E porque o sabemos, o mito se nos desterrou para o ídolo que recusamos. Da obra
que modelamos e era mais do que nós, sabemos que é apenas o mais que somos”.
Entre
estes dois polos, o do “realismo” e o do Mito, inscreve-se “Mudança”.
“Mudança”
é em si próprio um romance limite na medida em que representa uma síntese não
só da evolução da obra ficcional de Vergílio Ferreira, mas do próprio gênero
romântico, sendo isto possível de verificar tanto em nível técnico-temático
quanto no plano das funções das personagens. Se, por um lado, a problemática
social – um mundo em mudança – satisfaz à pressão epocal, por outro, o
desajuste dos dois protagonistas estruturadores da ação – indica temperatura no
do termômetro das reações humanas, temperatura que seria, mais tarde, também
uma conseqüência do tempo histórico.
O
problema da modificação da personagem dentro das inovações da estética
romanesca faria lembrar ainda Dostoiévski, porque é com ele que essa
metamorfose se inicia, com as suas personagens, que, mais do que a fotografias,
se assemelham a retratos expressionistas em que a indefinição dos contornos e a
fragilidade da luz quase absorvida pela sombra, sugerem – e com muita
eloqüência e significação – muito mais do que dizem. Foi certamente isso ou
algo parecido que Bakhtin encontrou na sua leitura crítica do romancista russo,
o que o levou a dizer que o herói interessa a Dostoiévski, não enquanto
fenômeno na realidade, possuindo traços caracterológicos e sociológicos
nitidamente definidos, nem enquanto imagem determinada, composta de elementos
objetivos com significação única, e sim, como ponto de vista particular sobre o
mundo e sobre ele próprio, como a posição do homem que busca a sua razão de ser
e o valor da realidade circundante e da sua própria pessoa.
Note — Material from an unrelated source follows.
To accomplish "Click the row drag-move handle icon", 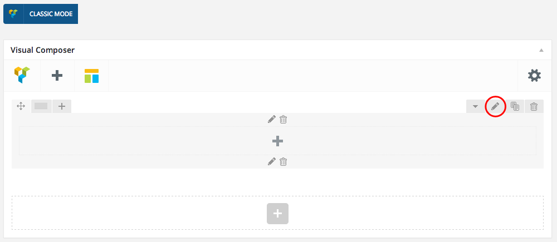I will pyautogui.click(x=21, y=106).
É evidente que esta é uma posição existencial do herói romanesco em que está
implícita a própria concepção fenomênica do mundo, os próprios questionamentos
interiores do romancista.
A
nova concepção do mundo, comum a Vergílio Ferreira e ao protagonista de
“Mudança”, não é, finalmente, mais do que o despertar para uma problemática
muito mais séria, muito mais profunda, do que a do jogo de interesses do Ter ou
não Ter e que se refere à própria descoberta ou conscientização do ser no
mundo, à circunstância da passagem do homem por um universo de contingências.
Estudando
a evolução do romance num painel analítico que parte de Flaubert e dos
herdeiros do seu realismo e a que comparecem, entre outros, Dostoiévski,
Proust, Virgínia Woolf, André Gide e James Joyce, Erich Auerbach observa que na
transição do romance realista para as manifestações contemporâneas de tal
gênero literário, o escritor, como
narrador de fatos objetivos, desaparece quase que completamente; quase
tudo o que é dito aparece como reflexo na consciência das personagens do
romance. Na medida das transformações que lhe são impostas pelas novas
experiências literárias, a narrativa de ficção vai-se transportando do plano
objetivo para o nível da consciência, verificando-se a diluição da ação
romanesca e a quebra cronológica da matéria narrada. O tempo adquire uma nova
dimensão de importância, passando a ser considerado e utilizado como valioso
elemento ficcional, e adquirindo, além da sua concepção meramente física, um
grau de subjetividade que o vincula à problemática existencial largamente tratada
pelo romance moderno.
Toda
a nossa vida, desde o primeiro despertar de nossa consciência, é qualquer coisa
como este discurso indefinidamente prolongado. Sua duração é substancial,
indivisível enquanto duração pura. A análise psicológica mostra-nos na memória
planos de consciência sucessivos, desde o “plano do sonho”, o mais distendido
de todos, no qual se esparrama, como sobre a base de uma pirâmide, todo o
passado da pessoa, até o ponto, comparável ao topo, em que a memória não é mais
do que a percepção do atual com as
ações nascentes que a prolongam.
No
romance “Mudança”, esta ‘descoberta’ é vista através do amadurecimento da consciência de Carlos
Bruno, consciência que, paulatinamente, cresce de tal modo dentro das dimensões
da obra, que praticamente, a partir de certa altura, passa a ocupar todo o
espaço do romance. O despertar da consciência das personagens para as questões
da sua própria existência e seu relacionamento com o mundo.
Para
o senso comum, o objeto existe para um espírito, como o queria Berkeley... Mas,
por outro lado, surpreenderíamos da mesma maneira este interlocutor dizendo-lhe
que o objeto é totalmente diferente do que ele percebe... Logo, para o senso
comum, o objeto existe em si mesmo e,
por outro lado, o objeto é, nele mesmo, pitoresco como o percebemos: é uma
imagem, mas uma imagem que existe em si. Como uma doutrina que se punha assim
no ponto de vista do senso comum pode parecer tão estranha? Explica-se isso
facilmente quando seguimos o desenvolvimento da filosofia moderna e quando
vemos como ela se orientou desde o início para o idealismo, cedendo a um
impulso que era o mesmo da ciência nascida de pouco. O realismo se colocou da
mesma maneira; ele se definiu por oposição ao idealismo utilizando os mesmos
termos que este; de modo que se criaram
entre os filósofos certos hábitos de espírito em virtude dos quais o “objetivo”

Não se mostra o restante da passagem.